RECORDS TO PROCESS:
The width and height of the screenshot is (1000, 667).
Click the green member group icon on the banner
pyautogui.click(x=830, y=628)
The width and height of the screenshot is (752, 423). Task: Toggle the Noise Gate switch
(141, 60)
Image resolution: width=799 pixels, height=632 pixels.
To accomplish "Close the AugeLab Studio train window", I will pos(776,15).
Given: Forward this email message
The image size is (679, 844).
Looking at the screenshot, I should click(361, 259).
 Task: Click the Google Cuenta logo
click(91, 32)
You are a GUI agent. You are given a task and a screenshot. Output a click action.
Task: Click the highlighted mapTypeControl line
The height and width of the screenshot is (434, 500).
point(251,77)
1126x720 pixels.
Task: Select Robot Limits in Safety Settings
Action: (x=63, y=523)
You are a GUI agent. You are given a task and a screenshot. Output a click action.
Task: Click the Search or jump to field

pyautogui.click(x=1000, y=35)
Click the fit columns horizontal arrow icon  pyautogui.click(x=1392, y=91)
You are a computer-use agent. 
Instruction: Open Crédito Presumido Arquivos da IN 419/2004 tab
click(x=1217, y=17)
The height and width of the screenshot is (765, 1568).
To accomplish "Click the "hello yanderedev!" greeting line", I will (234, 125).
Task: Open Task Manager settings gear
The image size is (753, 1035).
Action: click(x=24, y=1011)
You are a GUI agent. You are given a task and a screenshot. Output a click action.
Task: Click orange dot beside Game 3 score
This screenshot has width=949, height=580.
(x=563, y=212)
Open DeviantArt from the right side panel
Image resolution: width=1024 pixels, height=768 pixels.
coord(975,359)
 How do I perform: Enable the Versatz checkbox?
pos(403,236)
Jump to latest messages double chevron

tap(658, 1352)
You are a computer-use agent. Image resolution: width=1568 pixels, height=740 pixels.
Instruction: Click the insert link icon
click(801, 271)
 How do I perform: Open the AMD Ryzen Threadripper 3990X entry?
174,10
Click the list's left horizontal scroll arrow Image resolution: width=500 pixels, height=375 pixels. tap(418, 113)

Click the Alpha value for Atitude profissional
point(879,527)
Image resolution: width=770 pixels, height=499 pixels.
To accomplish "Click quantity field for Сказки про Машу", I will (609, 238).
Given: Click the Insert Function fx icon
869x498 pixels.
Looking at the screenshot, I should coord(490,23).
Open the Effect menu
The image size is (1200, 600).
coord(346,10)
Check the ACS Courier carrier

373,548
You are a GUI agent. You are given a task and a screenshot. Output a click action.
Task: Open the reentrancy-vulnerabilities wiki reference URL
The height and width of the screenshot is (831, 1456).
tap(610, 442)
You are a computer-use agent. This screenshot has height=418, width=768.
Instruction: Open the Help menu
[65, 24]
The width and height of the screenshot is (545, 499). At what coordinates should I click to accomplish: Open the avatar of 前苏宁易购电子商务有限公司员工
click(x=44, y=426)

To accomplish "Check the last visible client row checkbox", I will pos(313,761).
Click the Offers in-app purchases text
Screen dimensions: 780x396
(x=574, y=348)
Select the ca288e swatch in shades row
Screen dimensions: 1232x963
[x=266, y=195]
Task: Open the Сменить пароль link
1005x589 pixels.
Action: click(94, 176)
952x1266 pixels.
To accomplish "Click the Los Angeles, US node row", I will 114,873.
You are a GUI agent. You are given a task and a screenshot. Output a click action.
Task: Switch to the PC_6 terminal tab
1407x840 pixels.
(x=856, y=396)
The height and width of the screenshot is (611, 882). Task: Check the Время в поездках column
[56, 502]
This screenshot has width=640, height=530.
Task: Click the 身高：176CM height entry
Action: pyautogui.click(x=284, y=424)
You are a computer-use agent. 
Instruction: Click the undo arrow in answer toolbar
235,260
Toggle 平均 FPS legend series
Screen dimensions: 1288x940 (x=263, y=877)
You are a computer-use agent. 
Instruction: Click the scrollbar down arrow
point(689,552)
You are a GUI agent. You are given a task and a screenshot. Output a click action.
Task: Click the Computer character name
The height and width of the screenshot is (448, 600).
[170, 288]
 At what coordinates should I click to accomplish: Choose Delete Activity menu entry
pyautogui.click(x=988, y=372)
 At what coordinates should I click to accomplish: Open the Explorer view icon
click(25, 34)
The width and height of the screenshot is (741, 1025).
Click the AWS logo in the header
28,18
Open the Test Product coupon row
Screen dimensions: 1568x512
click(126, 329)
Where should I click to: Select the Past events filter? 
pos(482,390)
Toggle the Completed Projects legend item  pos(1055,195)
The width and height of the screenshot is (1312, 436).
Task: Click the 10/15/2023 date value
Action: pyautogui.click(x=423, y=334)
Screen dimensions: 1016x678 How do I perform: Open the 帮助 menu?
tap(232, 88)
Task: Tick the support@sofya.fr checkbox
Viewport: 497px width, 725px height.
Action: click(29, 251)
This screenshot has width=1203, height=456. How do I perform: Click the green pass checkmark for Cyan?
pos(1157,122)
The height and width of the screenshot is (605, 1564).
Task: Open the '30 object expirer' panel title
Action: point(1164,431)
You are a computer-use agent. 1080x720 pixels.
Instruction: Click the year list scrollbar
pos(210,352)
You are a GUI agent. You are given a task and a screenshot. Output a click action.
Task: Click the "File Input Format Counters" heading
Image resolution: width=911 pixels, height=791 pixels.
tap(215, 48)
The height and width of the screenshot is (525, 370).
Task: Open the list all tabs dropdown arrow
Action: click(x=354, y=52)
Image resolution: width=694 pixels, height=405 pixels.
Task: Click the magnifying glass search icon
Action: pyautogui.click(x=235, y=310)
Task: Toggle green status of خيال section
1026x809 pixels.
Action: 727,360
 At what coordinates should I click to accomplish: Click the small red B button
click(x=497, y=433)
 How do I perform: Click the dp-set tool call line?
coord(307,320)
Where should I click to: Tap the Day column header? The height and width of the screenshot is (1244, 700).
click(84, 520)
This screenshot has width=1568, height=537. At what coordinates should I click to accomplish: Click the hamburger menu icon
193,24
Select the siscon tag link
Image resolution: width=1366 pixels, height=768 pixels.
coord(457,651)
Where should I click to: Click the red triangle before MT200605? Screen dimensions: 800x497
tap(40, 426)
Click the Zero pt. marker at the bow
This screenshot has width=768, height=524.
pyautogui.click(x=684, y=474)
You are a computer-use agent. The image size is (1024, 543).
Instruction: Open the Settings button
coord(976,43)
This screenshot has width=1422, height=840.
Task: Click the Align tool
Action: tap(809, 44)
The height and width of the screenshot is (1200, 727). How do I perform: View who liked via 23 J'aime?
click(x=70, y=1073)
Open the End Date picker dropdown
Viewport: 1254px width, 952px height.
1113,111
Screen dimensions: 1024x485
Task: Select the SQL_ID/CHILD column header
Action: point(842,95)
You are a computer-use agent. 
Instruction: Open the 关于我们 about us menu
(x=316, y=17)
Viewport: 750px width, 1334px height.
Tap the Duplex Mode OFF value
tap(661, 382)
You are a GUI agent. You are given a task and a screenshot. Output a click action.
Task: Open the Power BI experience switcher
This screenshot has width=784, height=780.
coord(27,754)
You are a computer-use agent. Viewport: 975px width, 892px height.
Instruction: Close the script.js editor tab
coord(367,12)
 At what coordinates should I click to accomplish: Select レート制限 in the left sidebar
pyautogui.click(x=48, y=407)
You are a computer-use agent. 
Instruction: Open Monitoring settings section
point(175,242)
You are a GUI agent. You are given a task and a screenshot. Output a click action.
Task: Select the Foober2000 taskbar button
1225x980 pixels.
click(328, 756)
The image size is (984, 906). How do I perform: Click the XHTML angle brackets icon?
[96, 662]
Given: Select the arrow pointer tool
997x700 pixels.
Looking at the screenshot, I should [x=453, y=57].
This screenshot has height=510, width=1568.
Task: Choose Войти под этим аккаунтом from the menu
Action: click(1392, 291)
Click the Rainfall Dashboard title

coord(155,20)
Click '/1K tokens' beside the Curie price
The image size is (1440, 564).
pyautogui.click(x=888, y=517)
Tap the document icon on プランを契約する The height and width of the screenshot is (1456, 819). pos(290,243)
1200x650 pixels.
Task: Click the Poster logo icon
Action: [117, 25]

REQUIRED WORK: Everything above from the line containing "Viewport: 750px width, 1334px height." down to the line containing "Given: Select the arrow pointer tool" should be copied exactly, both end lines included, and nothing else.

REPLY TO THE EXERCISE:
Viewport: 750px width, 1334px height.
Tap the Duplex Mode OFF value
tap(661, 382)
You are a GUI agent. You are given a task and a screenshot. Output a click action.
Task: Open the Power BI experience switcher
This screenshot has width=784, height=780.
coord(27,754)
You are a computer-use agent. Viewport: 975px width, 892px height.
Instruction: Close the script.js editor tab
coord(367,12)
 At what coordinates should I click to accomplish: Select レート制限 in the left sidebar
pyautogui.click(x=48, y=407)
You are a computer-use agent. 
Instruction: Open Monitoring settings section
point(175,242)
You are a GUI agent. You are given a task and a screenshot. Output a click action.
Task: Select the Foober2000 taskbar button
1225x980 pixels.
click(328, 756)
The image size is (984, 906). How do I perform: Click the XHTML angle brackets icon?
[96, 662]
Given: Select the arrow pointer tool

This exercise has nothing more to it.